第2話 陰陽師、女刑事からの電話を受ける
「はい、どちら様ですか?」
安倍成明はベッド脇の受話器を手に取った。
「久しぶりね」
聞き覚えのある、冷ややかな女性の声が答える。警視庁刑事部捜査0課の須佐之麗子である。
「あなたのおかけになった電話番号は現在使用されておりません。この先、永久的に使用されません――」
「居留守を使うなら、最初から電話に出ないことね」
女刑事は冗談に対して冷静に返してくる。
「――せっかくだけど、ぼくはこうみえてとても忙しい身でね。忙しいときは居留守を使うことにしているんだ。無理難題を平気で押しつけてくる警察に対してはとくにね」
「スイートルームの巨大なベッドに女の子を連れ込んでいたら、忙しいのも十分に分かるわよ」
「――まったく最近の警察は盗聴だけじゃなく、盗撮までするようになったのか。まさに世も末だよ。一般市民を守るべき警察がこれじゃ、明るい未来は永遠にやってこないね」
「言葉を返すようだけど、日本屈指の陰陽道の力を持っていながら、それを一般市民の為に使うことを拒否している方が、未来を暗くさせる要因になるんじゃないかしら。世の中には、普通の刑事の力では解決出来ない事件が数多くあるのよ。明るい未来の為にも、ぜひ協力してもらいたいものだわ」
「ぼくは警察に協力とすると言った覚えは一度もないんだけど」
「今回の事件の現場は川崎市にある安倍晴明にゆかりのある古い神社よ。それでも協力は出来ないかしら? 子孫に見放されたご先祖様はきっと大いに悲しむわね」
「――それを聞く前に電話を切っておくべきだったよ」
「それじゃ、事件に関する詳しい資料はそちらに送ってあるから、あとはお願いね」
それだけ言うと、電話は切れた。
ため息混じりに成明はベッドから起き上がった。いつもの黒の上下の服装に素早く着替える。朝食のルームサービスを頼もうとしていると、部屋のベルが鳴った。
「はい、なんですか?」
「お預かり物をお持ちしました」
「分かりました。今、ドアを開けます」
姿を見せたボーイから手渡されたのは大きな封筒である。封筒の表面には『日本一の陰陽師さんへ』とピンクのマジックで大きく書かれている。今回の事件の捜査資料が入っているのだろう。
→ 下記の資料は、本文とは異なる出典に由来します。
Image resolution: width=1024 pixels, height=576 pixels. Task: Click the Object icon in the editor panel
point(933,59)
「まったく、この書き方、絶対に悪意ある嫌がらせだとしか思えないよな」
成明は端正な顔をしかめながら、ざっと資料に目を通し始めた。
「――えーと、神社に出る幽霊犬の調査に、野良犬殺し? なんだこれ? 幽霊犬は分かるとして、野良犬殺しの調査なんて、陰陽師とは全然関係ないだろう。これも嫌がらせなのか? だいたい、ぼくは犬派ではなく猫派なんだよ。可愛い子猫が相手ならば、いくらでも頑張れるんだけども」
「うーん……成明くん、どうかしたの? まだ朝早いでしょ?」
可愛らしい子猫のような女性がベッド上で半身を起こし、成明の方にひどく物憂げな目を向けてきた。
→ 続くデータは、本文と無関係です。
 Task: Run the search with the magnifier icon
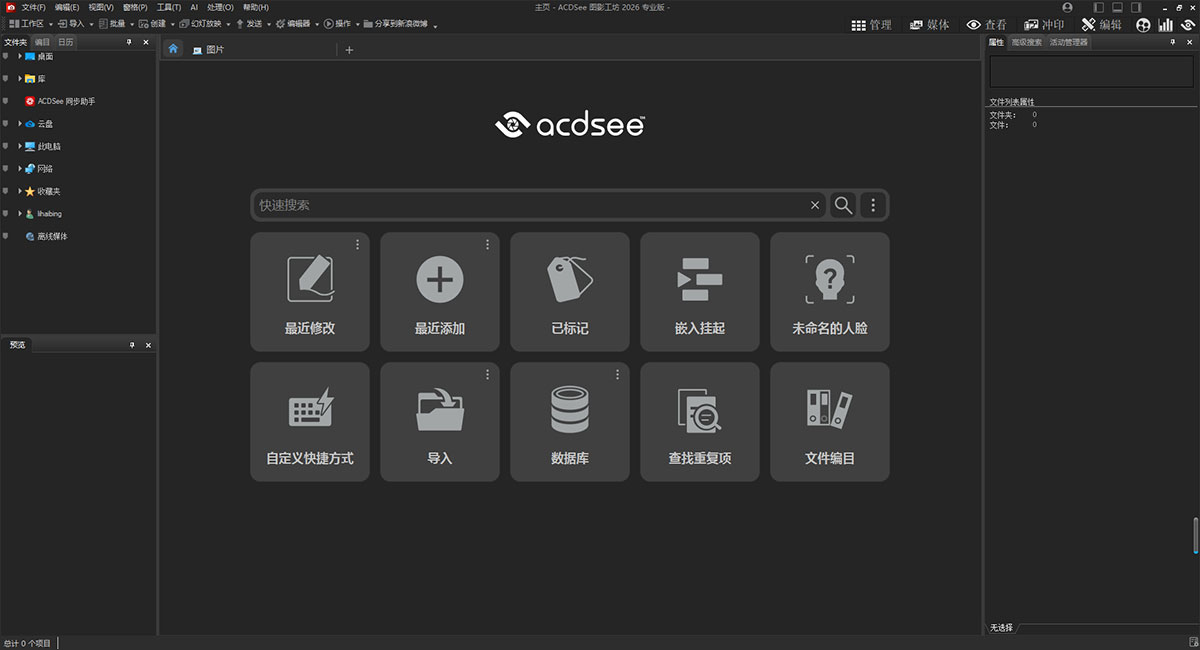[843, 204]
「ゴメンゴメン。起こしちゃったかな。ちょっと急用が出来ちゃってね」
「そうなんだ。私はまだ体力が回復しないから、もう少しこのまま寝ててもいいかな?」
「もちろん。ベッドは自由に使っていて構わないよ。続きはこっちの用事が終わってからにしようか」
「そうだね。それまでには私も体力が回復してると思うから、昨夜の続きをいっぱいしようね」
「そういうことならば、さっさと用事を片付けてくるよ。――それじゃあ、行ってきまーす」
まだ眠たそうな顔をしている女性をひとり部屋に残して、成明は資料を手にホテルの部屋を出た。